Optimization of Fast-FISH for alpha-satellite DNA probes.

It has been shown for several highly repetitive DNA probes that the newly introduced Fast-FISH (fast-fluorescence in situ hybridization) technique is well suited for quantitative microscopy. The advantage of omitting denaturing chemical agents (e.g., formamide) in the hybridization buffer results in a short hybridization time and a considerable reduction of the number of subsequent washing steps. Choosing the appropriate hybridization temperature and time allows to clearly discriminate major and minor binding sites by quantitative fluorescence microscopy. To further optimize the procedure with reference to reproducibility, a fully programmable thermal-cycler was applied for thermal de- and renaturation. Here, the optimized renaturation conditions for two commercially available alpha-satellite probes (specific for chromosomes 1 and X) are described.

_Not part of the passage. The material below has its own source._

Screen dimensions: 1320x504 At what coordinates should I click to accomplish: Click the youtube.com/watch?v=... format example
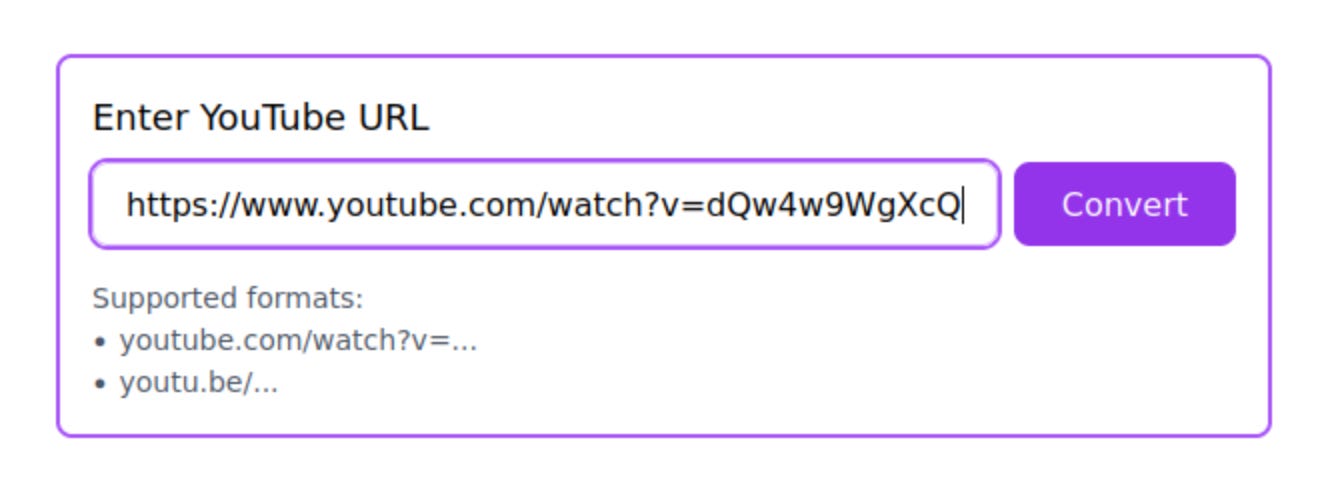tap(299, 341)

For the Boehringer chromosome-1-specific DNA probe, two highly fluorescent binding sites were obtained for 72 degrees C hybridization temperature and 60 min hybridization time. For the Oncor chromosome-X-specific DNA probe, the optimal conditions were found at 74 degrees C and 60 min hybridization time. In both cases the major binding sites were clearly discriminated from only a few weakly fluorescent minor binding sites on metaphase spreads as well as in interphase cell nuclei.